Barne once represented London in Parliament. He was appointed to committees on privilege (7 Feb.), inns (21 Feb.), and forestalling and regrating (7 Mar.). On 27 Feb. he was appointed to the first conference with the Lords on the Queen’s dislike of the purveyors bill, and on 29 Mar., the last day of the session, he was one of the committee appointed to urge a declaration of war against Spain. His own assessment for the 1589 subsidy was £180.4

Barne quarrelled with William Fleetwood I in January 1592 and with the courtier Edward Darcy that March. The lord mayor of London told Burghley that Darcy had abused Barne ‘both by his tongue and his hands’, and next day the Queen had Darcy put in the Fleet.5

Barne died at Woolwich 2 Jan. 1593, being succeeded by his eldest son William, then aged 34, who married a daughter of Edwin Sandys, archbishop of York. In his will Barne appointed his wife sole executrix and left her the remainder of his lease of the manor and park of Beverley in Yorkshire for life, requiring her to pay, the usual annual rent to his brother John.
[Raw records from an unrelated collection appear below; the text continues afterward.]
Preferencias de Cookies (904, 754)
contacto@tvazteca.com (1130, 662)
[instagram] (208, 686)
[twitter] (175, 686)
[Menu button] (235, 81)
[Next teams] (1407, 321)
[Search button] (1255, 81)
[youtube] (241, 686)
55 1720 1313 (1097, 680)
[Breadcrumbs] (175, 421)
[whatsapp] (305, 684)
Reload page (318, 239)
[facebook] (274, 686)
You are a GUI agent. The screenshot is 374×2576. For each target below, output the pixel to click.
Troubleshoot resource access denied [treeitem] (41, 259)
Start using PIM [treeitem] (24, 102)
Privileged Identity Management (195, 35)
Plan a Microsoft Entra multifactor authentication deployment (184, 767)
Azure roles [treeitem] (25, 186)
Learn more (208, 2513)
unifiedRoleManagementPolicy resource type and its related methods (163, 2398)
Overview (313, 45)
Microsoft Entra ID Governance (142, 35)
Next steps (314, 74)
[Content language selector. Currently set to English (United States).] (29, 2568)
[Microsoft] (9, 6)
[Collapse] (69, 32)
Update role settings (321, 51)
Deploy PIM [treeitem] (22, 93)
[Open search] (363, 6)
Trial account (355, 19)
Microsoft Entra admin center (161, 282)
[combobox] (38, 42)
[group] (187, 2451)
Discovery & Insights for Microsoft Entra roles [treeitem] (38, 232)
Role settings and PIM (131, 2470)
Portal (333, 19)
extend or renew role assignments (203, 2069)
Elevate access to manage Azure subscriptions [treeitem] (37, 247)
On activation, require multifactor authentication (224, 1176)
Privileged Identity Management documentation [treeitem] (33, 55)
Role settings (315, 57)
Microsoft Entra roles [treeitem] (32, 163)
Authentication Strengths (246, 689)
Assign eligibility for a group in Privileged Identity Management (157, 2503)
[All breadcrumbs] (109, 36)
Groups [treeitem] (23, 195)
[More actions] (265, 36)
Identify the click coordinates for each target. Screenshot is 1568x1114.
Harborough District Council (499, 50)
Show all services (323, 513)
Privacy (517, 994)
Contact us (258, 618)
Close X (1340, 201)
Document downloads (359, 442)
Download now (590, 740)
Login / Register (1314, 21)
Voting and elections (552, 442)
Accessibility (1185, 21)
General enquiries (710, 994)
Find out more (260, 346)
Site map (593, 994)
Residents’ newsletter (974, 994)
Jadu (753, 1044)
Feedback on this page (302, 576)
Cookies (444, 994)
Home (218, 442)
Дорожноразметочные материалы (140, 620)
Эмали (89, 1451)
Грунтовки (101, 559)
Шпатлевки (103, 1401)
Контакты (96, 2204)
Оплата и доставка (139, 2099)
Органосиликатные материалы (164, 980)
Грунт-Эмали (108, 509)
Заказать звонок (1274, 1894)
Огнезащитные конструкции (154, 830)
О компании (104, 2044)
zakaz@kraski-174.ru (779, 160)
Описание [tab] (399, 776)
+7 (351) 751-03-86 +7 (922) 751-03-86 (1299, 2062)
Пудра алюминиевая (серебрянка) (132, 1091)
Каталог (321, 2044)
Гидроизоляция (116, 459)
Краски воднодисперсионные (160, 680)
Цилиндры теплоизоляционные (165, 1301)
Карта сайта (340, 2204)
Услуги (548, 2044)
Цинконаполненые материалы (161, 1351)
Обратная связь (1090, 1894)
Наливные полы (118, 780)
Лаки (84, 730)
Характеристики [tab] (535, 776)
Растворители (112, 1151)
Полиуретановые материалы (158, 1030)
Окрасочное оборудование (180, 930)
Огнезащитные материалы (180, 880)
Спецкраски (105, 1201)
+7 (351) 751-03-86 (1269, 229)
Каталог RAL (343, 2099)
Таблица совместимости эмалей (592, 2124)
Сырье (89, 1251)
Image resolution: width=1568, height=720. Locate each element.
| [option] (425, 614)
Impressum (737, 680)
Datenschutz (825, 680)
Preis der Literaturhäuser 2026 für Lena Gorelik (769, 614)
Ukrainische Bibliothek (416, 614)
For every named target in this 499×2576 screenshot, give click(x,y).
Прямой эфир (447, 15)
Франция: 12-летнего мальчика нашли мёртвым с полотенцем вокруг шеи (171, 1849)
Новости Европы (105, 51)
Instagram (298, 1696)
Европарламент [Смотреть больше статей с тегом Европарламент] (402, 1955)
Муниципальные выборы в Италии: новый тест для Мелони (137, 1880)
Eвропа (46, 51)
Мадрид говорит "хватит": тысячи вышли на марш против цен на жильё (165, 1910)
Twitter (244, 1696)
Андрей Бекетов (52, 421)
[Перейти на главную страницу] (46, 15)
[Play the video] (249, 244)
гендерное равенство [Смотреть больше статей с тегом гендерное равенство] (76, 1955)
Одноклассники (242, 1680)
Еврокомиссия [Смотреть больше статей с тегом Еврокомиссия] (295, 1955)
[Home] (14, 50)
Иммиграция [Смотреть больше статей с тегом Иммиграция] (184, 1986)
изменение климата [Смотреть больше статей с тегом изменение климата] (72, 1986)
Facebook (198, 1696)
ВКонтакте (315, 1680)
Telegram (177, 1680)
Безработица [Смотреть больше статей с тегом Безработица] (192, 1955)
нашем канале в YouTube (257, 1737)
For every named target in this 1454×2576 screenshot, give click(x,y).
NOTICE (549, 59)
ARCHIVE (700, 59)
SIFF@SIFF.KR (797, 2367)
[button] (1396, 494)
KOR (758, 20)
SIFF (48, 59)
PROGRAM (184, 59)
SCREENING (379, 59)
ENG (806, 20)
He asked for burial ‘in the parish of St. Edmund the King’.6

Ref Volumes: 1558-1603

Author: J.E.M.

Notes

  • 1. Vis. London. (Harl. Soc. cix, cx), 43-4; C14/112/106.
  • 2. A. B. Beaven, Aldermen, i. 18, 64, 169, 200; ii. 40, 173; T. S. Willan, Early Hist. Russia Co. 286.
  • 3. Read, Walsingham, i. 26; CSP Dom. 1547-80, p. 656; Add. 1547-65, p. 439; 1580-1625, p. 6; 1581-90, pp. 37, 135, 199, 396, 565, 627, 657, 671, 702; 1591-4, pp. 59, 89; CPR, 1566-9, p. 274; C66/1185, membranes 21-6; Lansd. 60, f. 8; 69, ff. 50, 66; 70, ff. 64, 126; 146, f. 43; W. R. Scott, Joint Stock Cos. to 1720, ii. 83; PCC 13 Noodes; APC, ix. 282; x. 187; xi. 223; xii. 144, 183; xvi. 211; xvii. 122, 304; xviii. 153, 158, 162, 224; xix. 216, 254; xxii. 335; HMC Hatfield, iv. 239.
  • 4. D’Ewes, 429, 437, 440, 444, 454.
  • 5. Lands. 67, f. 219; 69, f. 66; APC, xxii. 332.
  • 6. C142/237/111; PCC 1 Nevell; DNB (Sandys, Edwin).